Go to the line below containing "[Fil RSS des" and print exactly from there through the line containing "Nebaj (35, 1469)", both included. Print nothing else.
+---+
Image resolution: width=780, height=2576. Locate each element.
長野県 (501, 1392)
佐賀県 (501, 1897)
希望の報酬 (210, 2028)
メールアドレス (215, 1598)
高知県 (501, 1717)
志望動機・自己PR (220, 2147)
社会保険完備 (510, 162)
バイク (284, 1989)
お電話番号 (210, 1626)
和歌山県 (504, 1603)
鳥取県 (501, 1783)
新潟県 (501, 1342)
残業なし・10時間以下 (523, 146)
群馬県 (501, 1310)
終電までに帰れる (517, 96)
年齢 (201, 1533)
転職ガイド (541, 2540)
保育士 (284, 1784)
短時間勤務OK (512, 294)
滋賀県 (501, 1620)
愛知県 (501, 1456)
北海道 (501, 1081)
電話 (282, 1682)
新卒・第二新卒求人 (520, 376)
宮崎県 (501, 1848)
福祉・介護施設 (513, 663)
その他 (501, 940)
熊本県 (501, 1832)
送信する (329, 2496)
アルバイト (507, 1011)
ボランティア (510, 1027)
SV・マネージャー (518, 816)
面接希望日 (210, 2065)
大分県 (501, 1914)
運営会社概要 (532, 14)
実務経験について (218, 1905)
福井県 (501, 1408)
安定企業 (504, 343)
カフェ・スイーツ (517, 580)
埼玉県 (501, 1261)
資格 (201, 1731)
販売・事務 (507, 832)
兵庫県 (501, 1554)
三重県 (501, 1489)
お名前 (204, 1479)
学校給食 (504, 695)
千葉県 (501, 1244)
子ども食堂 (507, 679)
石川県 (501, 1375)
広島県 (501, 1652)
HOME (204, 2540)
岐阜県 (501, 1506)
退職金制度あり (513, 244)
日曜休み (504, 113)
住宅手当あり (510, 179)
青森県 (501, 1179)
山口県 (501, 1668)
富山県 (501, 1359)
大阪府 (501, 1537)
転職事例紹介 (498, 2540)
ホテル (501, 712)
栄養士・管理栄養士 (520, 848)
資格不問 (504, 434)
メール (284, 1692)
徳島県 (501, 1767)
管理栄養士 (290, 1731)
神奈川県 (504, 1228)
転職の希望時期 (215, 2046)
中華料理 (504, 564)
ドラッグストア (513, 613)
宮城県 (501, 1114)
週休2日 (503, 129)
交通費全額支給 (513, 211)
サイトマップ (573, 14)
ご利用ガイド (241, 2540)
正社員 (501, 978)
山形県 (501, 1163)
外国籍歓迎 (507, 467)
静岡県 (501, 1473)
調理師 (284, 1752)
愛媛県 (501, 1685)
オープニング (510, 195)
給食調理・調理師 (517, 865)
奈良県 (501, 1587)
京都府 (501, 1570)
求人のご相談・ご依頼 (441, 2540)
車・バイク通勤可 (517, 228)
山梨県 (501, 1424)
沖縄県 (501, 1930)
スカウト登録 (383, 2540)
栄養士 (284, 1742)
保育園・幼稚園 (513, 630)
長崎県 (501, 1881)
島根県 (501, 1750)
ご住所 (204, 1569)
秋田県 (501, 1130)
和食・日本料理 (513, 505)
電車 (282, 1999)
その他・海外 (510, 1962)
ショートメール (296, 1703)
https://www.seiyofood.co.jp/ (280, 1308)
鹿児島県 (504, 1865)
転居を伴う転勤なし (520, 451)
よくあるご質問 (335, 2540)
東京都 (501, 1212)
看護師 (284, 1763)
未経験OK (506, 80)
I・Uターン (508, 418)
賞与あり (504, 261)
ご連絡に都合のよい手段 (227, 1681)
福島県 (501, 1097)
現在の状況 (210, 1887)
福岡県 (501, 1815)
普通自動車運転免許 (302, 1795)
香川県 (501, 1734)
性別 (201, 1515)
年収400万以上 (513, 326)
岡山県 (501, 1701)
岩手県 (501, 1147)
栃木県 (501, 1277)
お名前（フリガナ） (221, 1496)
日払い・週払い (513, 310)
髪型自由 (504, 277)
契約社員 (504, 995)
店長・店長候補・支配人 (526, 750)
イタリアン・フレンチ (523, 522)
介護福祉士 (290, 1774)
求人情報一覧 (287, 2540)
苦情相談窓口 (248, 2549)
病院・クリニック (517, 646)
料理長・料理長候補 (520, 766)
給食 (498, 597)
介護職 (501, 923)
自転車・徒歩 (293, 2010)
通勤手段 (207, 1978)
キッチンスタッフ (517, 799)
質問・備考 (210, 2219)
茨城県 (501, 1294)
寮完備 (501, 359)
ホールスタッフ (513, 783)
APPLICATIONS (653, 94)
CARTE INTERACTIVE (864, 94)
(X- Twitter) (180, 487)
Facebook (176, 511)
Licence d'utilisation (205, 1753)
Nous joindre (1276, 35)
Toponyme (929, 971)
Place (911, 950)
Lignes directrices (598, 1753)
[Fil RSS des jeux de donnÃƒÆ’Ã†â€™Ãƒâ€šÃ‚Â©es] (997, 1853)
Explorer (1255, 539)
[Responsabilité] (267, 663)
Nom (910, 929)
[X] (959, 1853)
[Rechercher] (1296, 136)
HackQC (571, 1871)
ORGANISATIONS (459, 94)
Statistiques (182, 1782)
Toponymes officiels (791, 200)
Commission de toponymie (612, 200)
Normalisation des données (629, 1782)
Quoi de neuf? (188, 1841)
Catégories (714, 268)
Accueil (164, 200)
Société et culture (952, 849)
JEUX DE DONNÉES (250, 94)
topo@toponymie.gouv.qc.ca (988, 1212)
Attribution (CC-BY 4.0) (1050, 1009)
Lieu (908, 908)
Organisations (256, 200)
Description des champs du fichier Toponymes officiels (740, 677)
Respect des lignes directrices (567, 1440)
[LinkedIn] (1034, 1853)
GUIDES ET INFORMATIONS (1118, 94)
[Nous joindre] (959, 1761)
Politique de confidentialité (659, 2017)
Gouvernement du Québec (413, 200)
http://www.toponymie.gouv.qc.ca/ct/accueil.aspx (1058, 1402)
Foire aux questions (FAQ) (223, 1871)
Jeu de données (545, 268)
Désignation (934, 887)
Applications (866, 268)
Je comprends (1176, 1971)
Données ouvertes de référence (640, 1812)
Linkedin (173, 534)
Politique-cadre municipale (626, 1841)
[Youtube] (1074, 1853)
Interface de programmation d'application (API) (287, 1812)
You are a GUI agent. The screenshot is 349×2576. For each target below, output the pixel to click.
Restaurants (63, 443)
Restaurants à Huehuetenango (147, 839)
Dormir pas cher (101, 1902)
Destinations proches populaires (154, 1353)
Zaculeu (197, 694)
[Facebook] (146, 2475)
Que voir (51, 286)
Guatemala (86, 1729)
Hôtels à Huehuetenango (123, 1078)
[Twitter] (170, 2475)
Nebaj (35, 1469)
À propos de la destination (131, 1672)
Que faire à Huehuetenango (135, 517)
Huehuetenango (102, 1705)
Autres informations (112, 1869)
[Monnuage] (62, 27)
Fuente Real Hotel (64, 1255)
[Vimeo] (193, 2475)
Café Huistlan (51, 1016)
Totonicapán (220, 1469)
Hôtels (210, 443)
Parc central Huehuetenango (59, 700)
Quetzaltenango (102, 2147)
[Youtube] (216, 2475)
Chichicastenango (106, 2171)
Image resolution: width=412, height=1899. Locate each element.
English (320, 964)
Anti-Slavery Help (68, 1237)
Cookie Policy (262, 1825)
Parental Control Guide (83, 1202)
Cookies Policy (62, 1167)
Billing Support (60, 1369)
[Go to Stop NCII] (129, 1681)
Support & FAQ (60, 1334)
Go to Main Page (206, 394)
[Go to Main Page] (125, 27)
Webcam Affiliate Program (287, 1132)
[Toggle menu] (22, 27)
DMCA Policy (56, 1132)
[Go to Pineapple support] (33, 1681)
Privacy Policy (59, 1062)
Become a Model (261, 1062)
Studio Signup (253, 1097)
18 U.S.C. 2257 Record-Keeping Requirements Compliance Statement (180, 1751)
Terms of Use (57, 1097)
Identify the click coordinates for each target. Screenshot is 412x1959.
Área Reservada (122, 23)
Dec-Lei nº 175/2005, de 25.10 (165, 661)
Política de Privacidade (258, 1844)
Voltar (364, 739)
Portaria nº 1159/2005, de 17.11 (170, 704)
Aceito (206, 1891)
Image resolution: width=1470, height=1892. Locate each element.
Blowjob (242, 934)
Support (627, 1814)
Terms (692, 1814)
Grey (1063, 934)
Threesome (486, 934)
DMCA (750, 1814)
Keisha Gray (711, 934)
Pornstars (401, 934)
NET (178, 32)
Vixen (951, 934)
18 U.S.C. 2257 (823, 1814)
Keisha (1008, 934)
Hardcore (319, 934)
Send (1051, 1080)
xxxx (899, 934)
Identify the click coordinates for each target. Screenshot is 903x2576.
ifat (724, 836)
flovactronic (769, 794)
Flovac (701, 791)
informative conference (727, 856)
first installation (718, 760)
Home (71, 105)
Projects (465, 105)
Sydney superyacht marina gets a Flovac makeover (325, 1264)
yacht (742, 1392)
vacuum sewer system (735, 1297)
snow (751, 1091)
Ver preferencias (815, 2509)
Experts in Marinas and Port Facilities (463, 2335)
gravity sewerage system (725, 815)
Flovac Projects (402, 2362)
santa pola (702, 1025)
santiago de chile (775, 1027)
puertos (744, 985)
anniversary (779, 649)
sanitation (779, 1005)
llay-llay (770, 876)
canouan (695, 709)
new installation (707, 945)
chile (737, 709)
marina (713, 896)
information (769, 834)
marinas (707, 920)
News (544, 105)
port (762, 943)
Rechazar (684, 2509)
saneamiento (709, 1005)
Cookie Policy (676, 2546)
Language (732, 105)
+---+
RESULT:
[Fil RSS des jeux de donnÃƒÆ’Ã†â€™Ãƒâ€šÃ‚Â©es] (997, 1853)
Explorer (1255, 539)
[Responsabilité] (267, 663)
Nom (910, 929)
[X] (959, 1853)
[Rechercher] (1296, 136)
HackQC (571, 1871)
ORGANISATIONS (459, 94)
Statistiques (182, 1782)
Toponymes officiels (791, 200)
Commission de toponymie (612, 200)
Normalisation des données (629, 1782)
Quoi de neuf? (188, 1841)
Catégories (714, 268)
Accueil (164, 200)
Société et culture (952, 849)
JEUX DE DONNÉES (250, 94)
topo@toponymie.gouv.qc.ca (988, 1212)
Attribution (CC-BY 4.0) (1050, 1009)
Lieu (908, 908)
Organisations (256, 200)
Description des champs du fichier Toponymes officiels (740, 677)
Respect des lignes directrices (567, 1440)
[LinkedIn] (1034, 1853)
GUIDES ET INFORMATIONS (1118, 94)
[Nous joindre] (959, 1761)
Politique de confidentialité (659, 2017)
Gouvernement du Québec (413, 200)
http://www.toponymie.gouv.qc.ca/ct/accueil.aspx (1058, 1402)
Foire aux questions (FAQ) (223, 1871)
Jeu de données (545, 268)
Désignation (934, 887)
Applications (866, 268)
Je comprends (1176, 1971)
Données ouvertes de référence (640, 1812)
Linkedin (173, 534)
Politique-cadre municipale (626, 1841)
[Youtube] (1074, 1853)
Interface de programmation d'application (API) (287, 1812)
You are a GUI agent. The screenshot is 349×2576. For each target below, output the pixel to click.
Restaurants (63, 443)
Restaurants à Huehuetenango (147, 839)
Dormir pas cher (101, 1902)
Destinations proches populaires (154, 1353)
Zaculeu (197, 694)
[Facebook] (146, 2475)
Que voir (51, 286)
Guatemala (86, 1729)
Hôtels à Huehuetenango (123, 1078)
[Twitter] (170, 2475)
Nebaj (35, 1469)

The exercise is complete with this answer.